A recorded conversation doesn't speak for itself. Witnesses speak of what conversation is recorded on it. Recorded evidence sets out exchanges of words between people, but it is the people who explain those words in the courtroom. Testimony puts context into a recording, and that context determines whose evidence the recording will become.
To cross examine a witness about recorded evidence requires thinking in more dimensions than does the questioning of a fact witness. With a witness's account of the facts, there is only a subjective factual account of what occurred at some time in the past. With a recording in the mix, there is the subjective account of the witness, the contrary subjective account portrayed by the cross examining attorney and then, there is the recording to which both subjective accounts will be compared.
It was not so long ago that the side that offered the recorded evidence always defined its meaning. Only when linguistic analysis was introduced to the courts did the interpretation of what is intended by the words recorded become contested. The objective and subjective circumstances surrounding the interplay of recorded conversations soon became the dictionary and thesaurus for defining the probative value of recordings as persuasive evidence.
This new dimension to recorded evidence litigation requires a more demanding level of preparation for cross examination, direct examination and client testimony. A trial lawyer has to be expert in more than the prior statements of the witness and the contents of documents the witness wrote or adopted. The cross examining attorney must know every conceivable permutation of possible implication, ambiguity or variation in the nuanced meaning presented in the recorded conversation. Using the same recorded language, different lawyers and their witnesses can portray in different ways the purpose to which conversation was put, and both may dispute the consequence of those words based on the same indisputable words found in the audio evidence.
Even recorded evidence that seems indisputable has the potential to invoke profoundly different conclusions about its meaning as evidence. The examination of a witness about recorded language requires not only the photographic recollection of what the witness has said in the past, but
an intuitive anticipation of what a witness could possibly say about the conversation.

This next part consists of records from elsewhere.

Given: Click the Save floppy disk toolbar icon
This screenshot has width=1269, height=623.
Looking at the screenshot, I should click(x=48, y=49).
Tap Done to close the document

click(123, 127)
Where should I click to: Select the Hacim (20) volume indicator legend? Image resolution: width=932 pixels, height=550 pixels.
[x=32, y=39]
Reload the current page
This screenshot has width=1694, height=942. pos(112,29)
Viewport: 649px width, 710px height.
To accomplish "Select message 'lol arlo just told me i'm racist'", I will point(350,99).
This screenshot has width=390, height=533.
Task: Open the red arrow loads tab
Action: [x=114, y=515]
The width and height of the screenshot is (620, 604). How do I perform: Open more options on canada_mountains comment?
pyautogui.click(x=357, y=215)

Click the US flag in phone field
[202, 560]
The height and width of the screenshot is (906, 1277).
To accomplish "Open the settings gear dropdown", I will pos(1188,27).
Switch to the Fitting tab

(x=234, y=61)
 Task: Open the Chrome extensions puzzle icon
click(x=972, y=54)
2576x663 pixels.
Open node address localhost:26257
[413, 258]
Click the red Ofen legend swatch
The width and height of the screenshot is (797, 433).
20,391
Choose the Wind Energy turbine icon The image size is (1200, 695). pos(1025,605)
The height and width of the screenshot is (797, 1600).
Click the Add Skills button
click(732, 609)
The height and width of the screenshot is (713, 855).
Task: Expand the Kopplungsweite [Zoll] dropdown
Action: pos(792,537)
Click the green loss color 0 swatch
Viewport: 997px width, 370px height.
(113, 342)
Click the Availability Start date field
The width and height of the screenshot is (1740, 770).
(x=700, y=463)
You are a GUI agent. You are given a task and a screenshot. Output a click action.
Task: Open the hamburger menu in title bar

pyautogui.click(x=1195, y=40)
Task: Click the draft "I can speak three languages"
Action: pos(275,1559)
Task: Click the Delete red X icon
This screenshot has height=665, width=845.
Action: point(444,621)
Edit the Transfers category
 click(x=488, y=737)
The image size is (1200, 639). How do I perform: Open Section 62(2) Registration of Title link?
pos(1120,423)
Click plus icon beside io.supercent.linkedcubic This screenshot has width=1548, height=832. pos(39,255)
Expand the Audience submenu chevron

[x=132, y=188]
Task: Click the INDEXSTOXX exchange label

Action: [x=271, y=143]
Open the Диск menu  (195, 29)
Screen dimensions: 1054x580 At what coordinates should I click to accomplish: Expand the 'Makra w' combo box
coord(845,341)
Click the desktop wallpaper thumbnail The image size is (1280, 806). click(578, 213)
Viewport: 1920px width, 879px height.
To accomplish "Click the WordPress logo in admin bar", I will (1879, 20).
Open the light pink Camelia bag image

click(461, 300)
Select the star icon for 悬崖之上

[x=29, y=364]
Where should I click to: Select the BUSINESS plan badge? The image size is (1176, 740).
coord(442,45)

Even forensic expert witnesses present challenges when testifying about recorded evidence. Aside from having hyper-technical and arcane science, audio/video engineering and digital technologies in play, audio evidence often attracts experts in emerging fields. Psycholinguistics, sociolinguistics, forensic acoustics and discourse analysis can all be applied to some aspect of recorded information. Given the broad range of expertise that can be brought to bear in a recorded evidence case, the learning curve for expert cross examination is both a steep climb and a moving target.
Our consulting objective it to supplement lawyers' expert skills of cross and direct examination with everything we know about how the perception of recorded evidence can change before the jury's eyes and ears during the interplay between a lawyer and a witness.